Opinion Columns & Blogs

Thanks, Team Deal, for jobs well done

Georgia Gov. Nathan Deal has accomplished much in eight years as the state’s leader.
Georgia Gov. Nathan Deal has accomplished much in eight years as the state’s leader. AP file

With Georgia poised to swear in a new governor for the new year, expect to see a flourish of tributes to our current governor, Nathan Deal. There is a long list of accomplishments that can be noted during his eight-year tenure as Georgia’s head of state.

He’s the governor who took over during the depths of the recession with two days’ worth of cash on hand in the state’s checkbook and is leaving with about $2.5 billion in the rainy day fund. Double-digit unemployment is now at historic lows and under the national average.

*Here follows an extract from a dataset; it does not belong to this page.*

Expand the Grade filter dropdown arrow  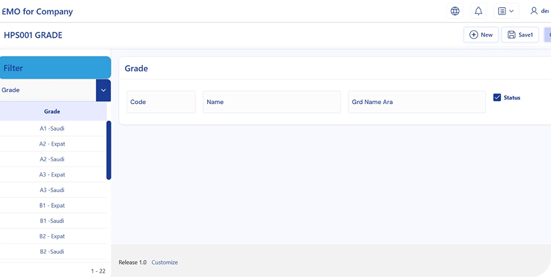coord(103,90)
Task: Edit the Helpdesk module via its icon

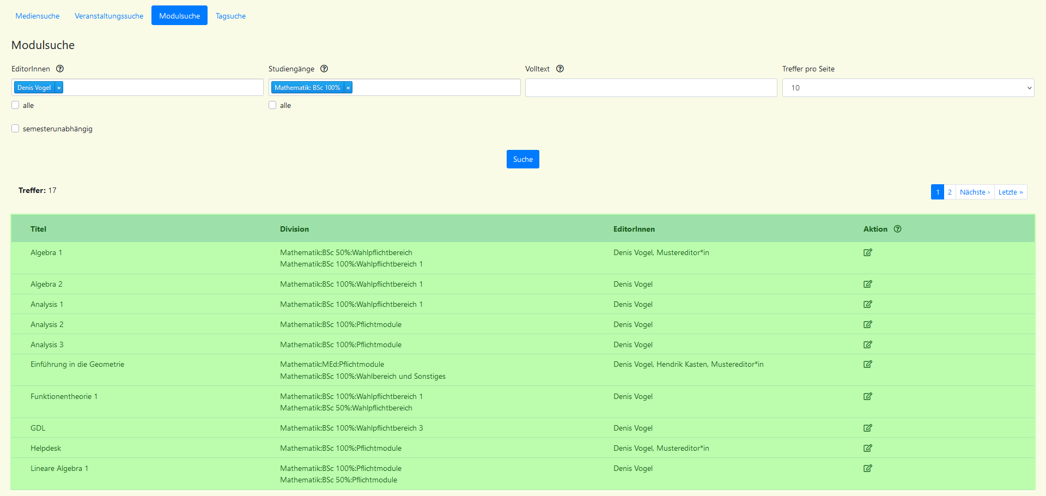Action: point(867,448)
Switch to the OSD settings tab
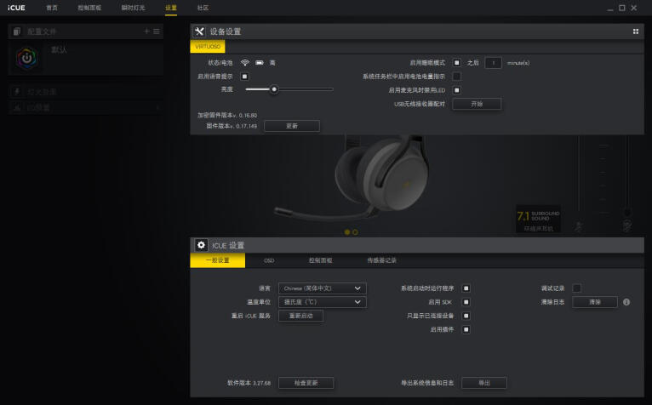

Teacher furloughs have turned into the first full funding of the Quality Basic Education formula in decades, if ever, depending on who does the calculations.

Georgia remains “the number one state to do business” according to industry trade publications, as economic development announcements continue throughout the state. We’re investing roughly an extra billion dollars per year in transportation infrastructure and taking transit governance and planning seriously. Perhaps his most lasting legacy will be that of criminal justice reform, where Georgia has become a national model for common sense solutions with respect to sentencing as well as rehabilitation and re-entry.

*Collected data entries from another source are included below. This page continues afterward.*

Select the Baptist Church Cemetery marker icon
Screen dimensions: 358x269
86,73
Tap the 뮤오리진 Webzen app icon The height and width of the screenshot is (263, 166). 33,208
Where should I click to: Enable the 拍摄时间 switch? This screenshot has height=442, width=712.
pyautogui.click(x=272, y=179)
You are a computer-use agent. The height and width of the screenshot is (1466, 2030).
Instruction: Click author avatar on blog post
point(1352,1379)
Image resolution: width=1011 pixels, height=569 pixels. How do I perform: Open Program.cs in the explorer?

These and other accolades are well deserved because they were well earned. But this column isn’t about Nathan Deal as much as the team he assembled to execute his agenda. Gov. Deal would be the first to tell you that none of his accomplishments are uniquely “his.” He’s worked well with the Legislature on crafting legislation that matched both his agenda and that of the general assembly at large. Some initiatives were his and some legislative. It’s been a team effort.

The head of the governor’s team is his long-time Chief of Staff Chris Riley. He’s been part of the governor’s staff since the early 1990s, when Deal was a member of Congress. He’s been the governor’s sole chief of staff for eight years, an unusual move in an era where it can be quite lucrative to be the sitting governor’s former chief. Riley has been steadfast in his commitment to both Gov. Deal’s agenda and to Gov. Deal.

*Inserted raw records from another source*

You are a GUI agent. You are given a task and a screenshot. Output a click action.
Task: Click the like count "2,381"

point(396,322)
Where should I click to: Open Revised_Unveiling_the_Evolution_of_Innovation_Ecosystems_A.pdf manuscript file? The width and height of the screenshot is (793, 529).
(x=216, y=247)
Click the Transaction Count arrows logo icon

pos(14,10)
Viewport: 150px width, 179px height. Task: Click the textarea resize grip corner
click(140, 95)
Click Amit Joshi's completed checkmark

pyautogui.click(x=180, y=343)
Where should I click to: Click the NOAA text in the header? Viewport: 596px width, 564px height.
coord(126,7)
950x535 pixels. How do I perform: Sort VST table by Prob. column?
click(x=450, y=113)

For those unfamiliar with the inside baseball of political offices, the chief of staff most often has to assume the role of “bad cop.” Elected officials must smile and say “yes” as often as possible to promote the positive side of the office. It most often falls to the chief to say “no” to those that just need a few dollars from the state budget for their pet project, an appointment or other favors that government can provide.

Capitol insiders have long been aware that Riley has had the full authority to speak on behalf of the governor, and he was quite comfortable with his “Dr. No” reputation. Someone, after all, had to make sure that major agenda items were funded while balancing budgets and adding surpluses to rebuild the once empty rainy day fund.

With this great power has come great responsibility, and thus, a portion of the credit for the Deal legacy. It should be a bit of a change from the usual grumbling and animosity from those who too often found themselves on the receiving end of one of those “no’s.” Gov. Deal has earned a legacy, and Chris Riley deserves mention and public credit for his role in that.

There are many others on the team, too many to list here. Yet Economic Development team headed by Pat Wilson and his predecessor, Attorney General Chris Carr, have earned a shoutout. The penny pinching from the governor’s staff begins with Office of Planning and Budget Director Teresa MacCartney. And those of us in the press fondly remember the less than understated quotes from former Deputy Chief of Staff for Communications Brian Robinson, as well as his equally helpful if a bit more restrained successor, Jen Talaber Ryan.

In the end, Gov. Deal will be remembered as a great leader of this state. I tip my cap to him, to Chris Riley, and all of those who have worked in the Deal Administration over the past two terms to bring us the Georgia we have today.